What is a Record?
The definition of the word “record” in designated record set is fairly broad. A “record” includes any item, collection, or grouping of information that includes PHI and is maintained, collected, used, or disseminated by or for a covered entity.
What are Examples of Records?
Because the word “record” is so broadly defined, numerous types of information that contain PHI that are maintained by or for covered entities, are subject to the right of access. This information includes (but is not limited to):
- Medical records
- Billing and payment records
- Insurance information
- Clinical laboratory test results
- Medical images (such as X-rays)
- Wellness and disease management program files
- Clinical case notes
- Decisions about individuals
- Note: “Other records” include records that are used to make decisions about any individuals, regardless of whether the records have been used to make a decision about the particular individual requesting access.
In responding to a request for access, a covered entity is not required to create new information, such as explanatory materials or analyses, that does not already exist in the designated record set.
What is the Significance of a Designated Record Set?
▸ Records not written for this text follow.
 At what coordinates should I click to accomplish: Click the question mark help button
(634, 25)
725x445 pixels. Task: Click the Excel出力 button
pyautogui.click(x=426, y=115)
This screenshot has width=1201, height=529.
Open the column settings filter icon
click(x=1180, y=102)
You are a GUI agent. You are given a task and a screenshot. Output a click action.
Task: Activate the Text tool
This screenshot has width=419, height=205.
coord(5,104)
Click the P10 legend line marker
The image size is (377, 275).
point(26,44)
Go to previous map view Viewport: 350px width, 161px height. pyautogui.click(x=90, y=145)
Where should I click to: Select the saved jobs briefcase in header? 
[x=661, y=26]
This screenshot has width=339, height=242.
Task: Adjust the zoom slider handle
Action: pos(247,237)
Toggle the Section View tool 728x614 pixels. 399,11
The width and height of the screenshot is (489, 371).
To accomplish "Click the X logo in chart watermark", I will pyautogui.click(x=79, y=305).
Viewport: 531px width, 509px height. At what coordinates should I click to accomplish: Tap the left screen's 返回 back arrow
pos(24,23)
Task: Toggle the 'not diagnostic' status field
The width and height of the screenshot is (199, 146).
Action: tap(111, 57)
The patient right of access to PHI contained in a designated record set, includes the right to receive a paper or electronic copy of the designated record set; the right to inspect and receive copies of a designated record set; and the right to amend information in the designated record set.
Covered entities should, to ensure patient right of access is not impeded, have written policies and procedures governing designated record sets. These policies and procedures should clearly define what a designated record set is, and what information it consists of.